Cellini's lead attorney, Dan Webb, has said he will ask a federal judge on Monday to toss both convictions and try his client again after the Chicago Tribune reported Friday that a female juror pleaded guilty to crack-cocaine possession in 2000 and aggravated driving under the influence without a license in 2008. She did not disclose either on her juror questionnaire.

Jurors convicted the Springfield Republican on Nov. 1 of conspiring to extort the Oscar-winning producer of "Million Dollar Baby'' for a $1.5 million donation to former Gov. Rod Blagojevich's campaign fund. Cellini's trial was the last stemming from a decade-long investigation of the Democratic governor.
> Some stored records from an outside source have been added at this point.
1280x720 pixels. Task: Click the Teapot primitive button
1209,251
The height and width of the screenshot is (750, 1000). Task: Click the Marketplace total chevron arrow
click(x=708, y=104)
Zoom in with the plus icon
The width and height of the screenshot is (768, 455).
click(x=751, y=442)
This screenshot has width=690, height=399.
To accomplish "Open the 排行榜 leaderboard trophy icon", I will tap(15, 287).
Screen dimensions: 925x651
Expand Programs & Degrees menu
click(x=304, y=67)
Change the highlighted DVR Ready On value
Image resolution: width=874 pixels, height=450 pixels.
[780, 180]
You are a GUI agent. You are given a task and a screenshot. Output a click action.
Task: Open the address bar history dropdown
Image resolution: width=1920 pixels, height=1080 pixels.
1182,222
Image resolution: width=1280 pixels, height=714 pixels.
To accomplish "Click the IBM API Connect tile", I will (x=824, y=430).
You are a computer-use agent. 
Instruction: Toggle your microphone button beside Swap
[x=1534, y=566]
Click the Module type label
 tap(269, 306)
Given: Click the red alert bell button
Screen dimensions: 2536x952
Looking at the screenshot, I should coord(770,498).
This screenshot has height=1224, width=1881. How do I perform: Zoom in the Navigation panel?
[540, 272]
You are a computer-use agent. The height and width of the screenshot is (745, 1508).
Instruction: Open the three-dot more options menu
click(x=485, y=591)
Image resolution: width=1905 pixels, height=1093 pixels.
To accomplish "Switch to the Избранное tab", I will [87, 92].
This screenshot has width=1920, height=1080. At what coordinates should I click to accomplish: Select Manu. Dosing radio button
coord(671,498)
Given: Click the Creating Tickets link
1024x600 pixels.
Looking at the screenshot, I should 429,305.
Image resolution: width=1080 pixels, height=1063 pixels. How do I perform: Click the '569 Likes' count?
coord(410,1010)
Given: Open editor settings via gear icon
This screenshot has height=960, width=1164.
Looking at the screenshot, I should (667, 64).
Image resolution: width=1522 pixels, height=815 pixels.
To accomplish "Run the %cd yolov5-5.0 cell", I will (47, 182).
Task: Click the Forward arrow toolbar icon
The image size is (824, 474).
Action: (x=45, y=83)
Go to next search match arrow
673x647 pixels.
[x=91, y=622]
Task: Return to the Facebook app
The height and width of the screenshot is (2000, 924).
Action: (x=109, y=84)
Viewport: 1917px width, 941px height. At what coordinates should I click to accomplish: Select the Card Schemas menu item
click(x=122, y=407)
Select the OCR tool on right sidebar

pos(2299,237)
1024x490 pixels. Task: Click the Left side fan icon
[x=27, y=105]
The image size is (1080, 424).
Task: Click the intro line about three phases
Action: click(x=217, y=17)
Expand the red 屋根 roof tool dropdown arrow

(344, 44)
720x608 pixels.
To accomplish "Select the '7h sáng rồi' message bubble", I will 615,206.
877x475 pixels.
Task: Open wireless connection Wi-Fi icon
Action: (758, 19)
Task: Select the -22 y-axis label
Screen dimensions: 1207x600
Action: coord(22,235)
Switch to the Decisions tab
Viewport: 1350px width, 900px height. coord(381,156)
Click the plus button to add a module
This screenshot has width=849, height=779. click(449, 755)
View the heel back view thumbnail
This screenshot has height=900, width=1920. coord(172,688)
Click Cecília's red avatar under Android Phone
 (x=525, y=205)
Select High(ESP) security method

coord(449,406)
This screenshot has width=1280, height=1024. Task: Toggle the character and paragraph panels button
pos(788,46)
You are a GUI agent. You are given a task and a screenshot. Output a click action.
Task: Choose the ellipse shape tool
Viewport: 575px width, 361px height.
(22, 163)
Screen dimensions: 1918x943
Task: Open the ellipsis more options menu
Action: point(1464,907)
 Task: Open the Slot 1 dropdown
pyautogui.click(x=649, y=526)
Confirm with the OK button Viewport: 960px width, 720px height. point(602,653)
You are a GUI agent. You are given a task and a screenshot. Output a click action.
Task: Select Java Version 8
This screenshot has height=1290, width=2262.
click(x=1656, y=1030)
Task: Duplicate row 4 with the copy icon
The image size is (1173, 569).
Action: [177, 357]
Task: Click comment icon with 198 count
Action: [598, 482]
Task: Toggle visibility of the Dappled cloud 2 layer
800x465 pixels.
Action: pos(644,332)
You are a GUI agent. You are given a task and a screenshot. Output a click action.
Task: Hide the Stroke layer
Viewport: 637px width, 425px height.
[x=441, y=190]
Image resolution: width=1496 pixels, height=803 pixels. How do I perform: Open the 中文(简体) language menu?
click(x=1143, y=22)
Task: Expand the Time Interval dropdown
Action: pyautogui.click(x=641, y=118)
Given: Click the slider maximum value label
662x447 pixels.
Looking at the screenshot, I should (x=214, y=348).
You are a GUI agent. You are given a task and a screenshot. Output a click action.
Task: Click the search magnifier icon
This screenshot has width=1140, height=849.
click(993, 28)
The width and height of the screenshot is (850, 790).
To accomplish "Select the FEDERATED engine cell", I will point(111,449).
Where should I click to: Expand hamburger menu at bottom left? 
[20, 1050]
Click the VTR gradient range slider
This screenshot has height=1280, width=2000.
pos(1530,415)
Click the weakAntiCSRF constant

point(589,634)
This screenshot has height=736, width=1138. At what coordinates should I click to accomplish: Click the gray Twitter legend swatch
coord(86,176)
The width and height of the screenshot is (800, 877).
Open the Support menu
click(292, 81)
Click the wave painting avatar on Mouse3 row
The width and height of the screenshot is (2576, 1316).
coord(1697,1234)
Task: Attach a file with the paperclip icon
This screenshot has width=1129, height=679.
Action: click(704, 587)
Former Assistant U.S. Atty. Patrick Collins was surprised that background checks of potential jurors weren't conducted, according to the Chicago Tribune. He was lead prosecutor in the 2006 corruption trial of former Gov. George Ryan when two jurors were dismissed during deliberations for failing to disclose arrest records. Both were taken off the jury and replaced by alternates. The jury later convicted the Republican.

After that case federal judges were given the option of having background checks done on prospective jurors in high profile cases.

"What has to be frustrating for all parties is that this situation was preventable,'' Collins told the newspaper. "It's something the court system can and should fix.''

While background checks are common in Cook County criminal courtrooms, it's unclear how often they are performed in Chicago's federal courthouse.

The U.S. attorney's office said last week that convictions aren't an automatic disqualification for jurors.

But some experts thought the case was a good candidate for retrial.

"It's an embarrassment because they didn't catch it and they should have," longtime defense attorney Joseph Lopez told the newspaper. "If Cellini doesn't get a retrial, I don't know what case ever will. It's ridiculous that it happened again. The only thing you can do is throw the verdict in the trash can and start all over again."